- _About this exercise_:
When a line of the records below contains the string "Actions", copy that whole line.

- _Dataset extract_:

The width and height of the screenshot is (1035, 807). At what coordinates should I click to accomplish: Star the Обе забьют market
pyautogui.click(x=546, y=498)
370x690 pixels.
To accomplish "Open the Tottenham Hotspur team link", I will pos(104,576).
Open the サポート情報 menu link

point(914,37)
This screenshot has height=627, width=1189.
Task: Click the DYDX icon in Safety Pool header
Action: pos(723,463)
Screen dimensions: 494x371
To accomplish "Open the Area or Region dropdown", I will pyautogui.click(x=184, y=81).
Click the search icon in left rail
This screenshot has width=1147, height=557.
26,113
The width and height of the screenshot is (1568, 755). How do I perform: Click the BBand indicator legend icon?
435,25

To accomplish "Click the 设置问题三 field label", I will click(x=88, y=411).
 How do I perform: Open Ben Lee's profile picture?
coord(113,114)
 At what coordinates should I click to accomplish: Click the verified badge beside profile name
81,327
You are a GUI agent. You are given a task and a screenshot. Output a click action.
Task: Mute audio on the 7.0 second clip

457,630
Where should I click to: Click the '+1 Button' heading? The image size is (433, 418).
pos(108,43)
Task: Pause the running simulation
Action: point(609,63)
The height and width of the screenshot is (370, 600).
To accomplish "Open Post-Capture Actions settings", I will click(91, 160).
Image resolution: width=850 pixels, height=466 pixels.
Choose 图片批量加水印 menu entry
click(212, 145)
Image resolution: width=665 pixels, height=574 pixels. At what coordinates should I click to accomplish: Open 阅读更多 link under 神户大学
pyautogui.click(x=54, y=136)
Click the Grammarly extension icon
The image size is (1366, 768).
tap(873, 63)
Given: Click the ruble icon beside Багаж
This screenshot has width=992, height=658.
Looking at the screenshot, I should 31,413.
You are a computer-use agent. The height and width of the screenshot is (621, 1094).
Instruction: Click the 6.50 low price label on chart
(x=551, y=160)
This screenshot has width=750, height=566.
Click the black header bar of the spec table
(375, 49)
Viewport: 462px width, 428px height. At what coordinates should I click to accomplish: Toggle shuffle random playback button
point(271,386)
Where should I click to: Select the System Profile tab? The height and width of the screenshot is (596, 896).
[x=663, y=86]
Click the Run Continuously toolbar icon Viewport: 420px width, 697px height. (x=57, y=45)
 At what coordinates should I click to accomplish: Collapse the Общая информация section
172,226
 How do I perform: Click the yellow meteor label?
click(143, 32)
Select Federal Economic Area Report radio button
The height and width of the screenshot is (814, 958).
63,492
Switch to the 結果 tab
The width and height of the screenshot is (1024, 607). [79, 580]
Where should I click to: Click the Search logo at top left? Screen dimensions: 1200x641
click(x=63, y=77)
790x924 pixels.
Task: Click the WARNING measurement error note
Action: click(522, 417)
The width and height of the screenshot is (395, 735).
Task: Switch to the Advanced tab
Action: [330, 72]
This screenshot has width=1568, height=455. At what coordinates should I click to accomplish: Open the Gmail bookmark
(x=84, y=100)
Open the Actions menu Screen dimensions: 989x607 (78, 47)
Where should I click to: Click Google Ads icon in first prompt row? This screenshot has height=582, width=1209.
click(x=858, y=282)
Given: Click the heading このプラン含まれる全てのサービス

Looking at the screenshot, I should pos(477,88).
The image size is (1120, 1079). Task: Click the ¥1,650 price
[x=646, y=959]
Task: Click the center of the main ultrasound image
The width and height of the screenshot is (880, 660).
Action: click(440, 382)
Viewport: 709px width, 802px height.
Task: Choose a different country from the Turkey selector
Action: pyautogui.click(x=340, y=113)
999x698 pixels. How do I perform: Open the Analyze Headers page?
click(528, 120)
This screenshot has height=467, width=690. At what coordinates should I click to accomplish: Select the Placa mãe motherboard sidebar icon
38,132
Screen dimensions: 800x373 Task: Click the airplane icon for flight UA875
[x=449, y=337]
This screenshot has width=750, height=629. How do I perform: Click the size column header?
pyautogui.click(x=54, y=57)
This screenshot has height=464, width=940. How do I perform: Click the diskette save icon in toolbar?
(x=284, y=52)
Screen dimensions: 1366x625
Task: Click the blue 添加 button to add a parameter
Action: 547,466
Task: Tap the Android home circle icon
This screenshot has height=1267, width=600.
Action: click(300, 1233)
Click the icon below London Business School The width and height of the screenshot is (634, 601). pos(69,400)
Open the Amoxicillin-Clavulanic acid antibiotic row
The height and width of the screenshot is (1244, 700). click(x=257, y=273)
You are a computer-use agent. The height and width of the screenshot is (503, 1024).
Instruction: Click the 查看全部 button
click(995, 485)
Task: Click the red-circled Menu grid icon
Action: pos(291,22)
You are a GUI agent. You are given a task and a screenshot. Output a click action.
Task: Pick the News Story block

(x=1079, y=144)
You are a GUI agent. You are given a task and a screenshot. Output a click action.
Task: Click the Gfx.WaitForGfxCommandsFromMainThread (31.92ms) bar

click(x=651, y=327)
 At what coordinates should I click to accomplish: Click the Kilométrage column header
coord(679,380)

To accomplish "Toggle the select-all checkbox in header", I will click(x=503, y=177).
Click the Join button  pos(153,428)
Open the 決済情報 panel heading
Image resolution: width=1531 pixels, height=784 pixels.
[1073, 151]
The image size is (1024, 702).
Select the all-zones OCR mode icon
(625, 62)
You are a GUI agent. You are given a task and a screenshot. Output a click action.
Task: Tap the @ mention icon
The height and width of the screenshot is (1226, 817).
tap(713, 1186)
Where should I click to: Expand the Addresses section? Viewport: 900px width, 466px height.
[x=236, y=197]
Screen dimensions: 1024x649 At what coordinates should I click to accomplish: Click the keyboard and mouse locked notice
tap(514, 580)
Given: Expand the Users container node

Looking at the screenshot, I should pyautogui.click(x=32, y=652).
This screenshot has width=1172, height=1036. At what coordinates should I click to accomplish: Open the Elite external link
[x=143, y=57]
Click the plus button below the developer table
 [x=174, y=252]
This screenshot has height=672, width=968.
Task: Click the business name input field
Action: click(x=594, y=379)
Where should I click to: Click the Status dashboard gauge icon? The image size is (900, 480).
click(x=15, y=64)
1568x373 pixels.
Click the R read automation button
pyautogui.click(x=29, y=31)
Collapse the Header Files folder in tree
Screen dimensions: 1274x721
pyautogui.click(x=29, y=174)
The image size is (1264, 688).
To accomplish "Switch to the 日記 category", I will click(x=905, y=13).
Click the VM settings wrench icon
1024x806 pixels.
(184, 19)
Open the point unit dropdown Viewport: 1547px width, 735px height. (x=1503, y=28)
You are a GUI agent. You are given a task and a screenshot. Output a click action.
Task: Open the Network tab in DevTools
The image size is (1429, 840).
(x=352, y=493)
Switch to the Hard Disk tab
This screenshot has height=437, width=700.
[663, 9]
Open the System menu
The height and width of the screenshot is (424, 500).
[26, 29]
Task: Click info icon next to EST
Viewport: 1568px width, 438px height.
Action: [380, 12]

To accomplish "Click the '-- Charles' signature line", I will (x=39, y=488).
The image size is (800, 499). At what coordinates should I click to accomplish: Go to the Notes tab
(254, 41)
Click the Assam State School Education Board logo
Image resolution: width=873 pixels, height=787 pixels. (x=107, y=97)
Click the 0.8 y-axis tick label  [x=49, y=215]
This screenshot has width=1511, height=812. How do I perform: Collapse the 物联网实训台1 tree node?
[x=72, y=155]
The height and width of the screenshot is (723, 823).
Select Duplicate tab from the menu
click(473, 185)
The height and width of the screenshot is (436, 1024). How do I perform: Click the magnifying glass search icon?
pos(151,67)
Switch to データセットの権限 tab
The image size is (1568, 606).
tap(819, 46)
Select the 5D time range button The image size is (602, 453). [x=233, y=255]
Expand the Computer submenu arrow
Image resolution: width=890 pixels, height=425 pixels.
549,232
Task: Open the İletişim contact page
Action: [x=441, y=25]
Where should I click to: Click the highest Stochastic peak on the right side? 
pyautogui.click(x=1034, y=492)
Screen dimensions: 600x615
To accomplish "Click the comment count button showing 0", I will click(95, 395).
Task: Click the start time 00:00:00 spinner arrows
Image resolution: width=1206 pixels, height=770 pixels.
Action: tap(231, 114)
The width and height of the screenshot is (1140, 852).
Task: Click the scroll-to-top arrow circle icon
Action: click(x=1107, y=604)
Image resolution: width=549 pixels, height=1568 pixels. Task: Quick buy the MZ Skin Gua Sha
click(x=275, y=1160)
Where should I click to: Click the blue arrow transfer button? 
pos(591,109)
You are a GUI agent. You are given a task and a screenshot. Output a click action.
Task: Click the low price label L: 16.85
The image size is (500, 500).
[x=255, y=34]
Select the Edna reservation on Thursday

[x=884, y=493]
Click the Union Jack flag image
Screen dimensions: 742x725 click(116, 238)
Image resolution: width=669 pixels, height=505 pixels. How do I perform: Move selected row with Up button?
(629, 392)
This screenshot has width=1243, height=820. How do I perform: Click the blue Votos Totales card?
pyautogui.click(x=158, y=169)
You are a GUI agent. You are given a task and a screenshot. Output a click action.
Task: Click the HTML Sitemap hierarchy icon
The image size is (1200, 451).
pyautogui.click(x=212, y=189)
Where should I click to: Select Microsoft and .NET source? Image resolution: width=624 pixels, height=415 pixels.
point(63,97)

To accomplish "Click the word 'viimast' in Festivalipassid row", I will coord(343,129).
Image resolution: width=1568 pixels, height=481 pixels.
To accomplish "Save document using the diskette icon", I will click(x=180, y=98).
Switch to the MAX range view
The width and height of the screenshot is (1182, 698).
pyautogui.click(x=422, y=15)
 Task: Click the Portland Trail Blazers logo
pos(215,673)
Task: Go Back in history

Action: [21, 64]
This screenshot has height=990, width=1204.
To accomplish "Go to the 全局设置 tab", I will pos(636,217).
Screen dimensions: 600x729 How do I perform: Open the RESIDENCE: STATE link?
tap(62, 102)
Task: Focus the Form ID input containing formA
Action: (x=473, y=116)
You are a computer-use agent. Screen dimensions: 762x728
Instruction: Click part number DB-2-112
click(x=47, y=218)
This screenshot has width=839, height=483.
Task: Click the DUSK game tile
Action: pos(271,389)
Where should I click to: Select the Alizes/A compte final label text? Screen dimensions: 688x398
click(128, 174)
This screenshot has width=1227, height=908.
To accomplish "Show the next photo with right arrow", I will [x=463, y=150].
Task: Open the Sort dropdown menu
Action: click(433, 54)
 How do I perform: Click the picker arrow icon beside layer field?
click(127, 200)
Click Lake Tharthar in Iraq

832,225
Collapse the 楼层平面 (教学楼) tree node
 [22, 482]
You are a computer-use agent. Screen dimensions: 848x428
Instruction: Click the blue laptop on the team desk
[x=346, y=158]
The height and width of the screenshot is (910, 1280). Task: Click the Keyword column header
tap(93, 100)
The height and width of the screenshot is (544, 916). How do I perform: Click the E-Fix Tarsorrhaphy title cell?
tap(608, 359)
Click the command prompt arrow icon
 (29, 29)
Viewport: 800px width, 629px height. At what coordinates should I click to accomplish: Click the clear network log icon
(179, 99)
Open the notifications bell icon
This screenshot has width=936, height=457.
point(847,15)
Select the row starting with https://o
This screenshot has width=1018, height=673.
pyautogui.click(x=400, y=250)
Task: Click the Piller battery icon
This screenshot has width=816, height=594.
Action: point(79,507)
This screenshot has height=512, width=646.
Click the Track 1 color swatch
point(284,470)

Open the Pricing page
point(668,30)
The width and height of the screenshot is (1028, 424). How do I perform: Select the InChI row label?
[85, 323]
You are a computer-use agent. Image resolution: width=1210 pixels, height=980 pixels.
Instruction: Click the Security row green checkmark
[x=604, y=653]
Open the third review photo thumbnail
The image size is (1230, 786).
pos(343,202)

- _Response to the task_:
To accomplish "Open Post-Capture Actions settings", I will click(91, 160).
Open the Actions menu Screen dimensions: 989x607 (78, 47)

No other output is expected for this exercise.